Text provided |
--- --- ---

During the last decades of the 19th century, Cracow positivists loyal to the Austrian Empire strongly criticized the unrealistic thinking and delusions of Polish romanticism which claimed that Poles were a chosen people with a messianic mission. Such political currents were a reaction to the disaster of the January Uprising of 1863 against Russia, precipitated by the impressment, on the orders of Margrave Wielkopolski of some 1500 of Warsaw's activist youths. The positivist concept of Polish history was somewhat counterbalanced by Matejko, a romantic remnant, a romantic relic in a positivist present. The Cracow conservatists declared a half legendary, daring 16th century court jester, STANCZYK by name, as their patron. Paradoxically, it was Matejko who had first revived theat colorful figure, but gave him quite a different role to play in his huge theater upon canvas. It is significant that Stanczyk, as painted by Matejko, was always portrayed with the painter's face.

If we scrutinize carefully the "last" 138 years of Polish art history, we shall discover the presence of Stanczyk in many works of art from Wyspianski, and Malczewski, through Kantor and up to the young artists of the nineteen eighties and nineties. The attitude of a jester frequently helped many artists to survive and maintain their independence under more or less intolerant or even totalitarian systems.

Stanislaw Wyspianski was born in Cracow in 1869. In 1876 he met Jan Matejko and became his student. From the very beginning he was obsessed with the idea of preserving and evoking the past. His knowledge of history was unbelievable. However, at that time, not being too original, he gained his master's praise. Matejko is said to have proclaimed "He will be Matejko twice over." In fact, Wyspianski came to be both more and less than two Matejkos. He was to become somebody else; not a multiple of Matejko, but one unrepeatable Wyspianski. A great multi talented artist, playwright, and poet effective to some degree in all the media of fine arts, including architectural planning. He was a real Renaissance man who surpassed his teacher intellectually. Gazing at this paintings and drawings we should not forget that Wyspianski came to be viewed as one of the greatest reformers of not only Polish but also European theater.

The years Wyspianski studied in Paris allowed him to escape the influence of his master. To Wyspianski, the Art Nouveau trends revealed the relatedness of the arts, their inter-penetration, their movement towards synthesis. French theater, opera and particularly German Wagnerian drama, opened his eyes to his own literary talents and pulled him in the direction of dramatic works. Wyspianski, however, continued to see himself as a painter, designer and maker of stained glass, of frescoes - monumental works. It was only reverses in these fields of art that tipped the scales of his talent toward theater.

--- --- ---

Supplied information |
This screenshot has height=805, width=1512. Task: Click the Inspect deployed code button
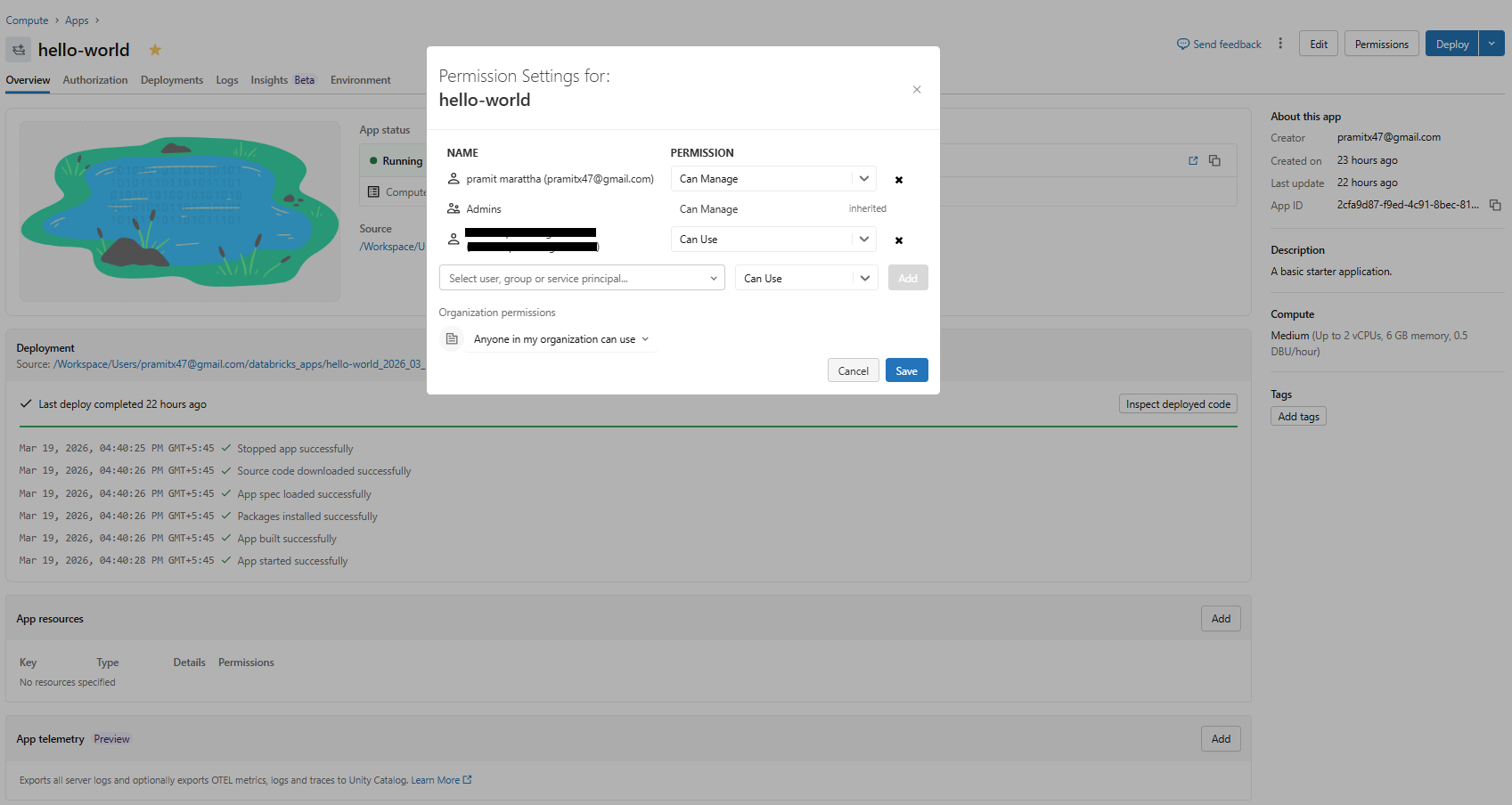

--- --- ---

Exercise 1 |
List every four-digit year that appears in the text about Matejko and Wyspianski.
Exercise 2 |
Return the part of the text about Matejko and Wyspianski that begins at the words "The years Wyspianski" and stops after "talent toward theater.".

Expected answer 1 |
1863, 1869, 1876

Expected answer 2 |
The years Wyspianski studied in Paris allowed him to escape the influence of his master. To Wyspianski, the Art Nouveau trends revealed the relatedness of the arts, their inter-penetration, their movement towards synthesis. French theater, opera and particularly German Wagnerian drama, opened his eyes to his own literary talents and pulled him in the direction of dramatic works. Wyspianski, however, continued to see himself as a painter, designer and maker of stained glass, of frescoes - monumental works. It was only reverses in these fields of art that tipped the scales of his talent toward theater.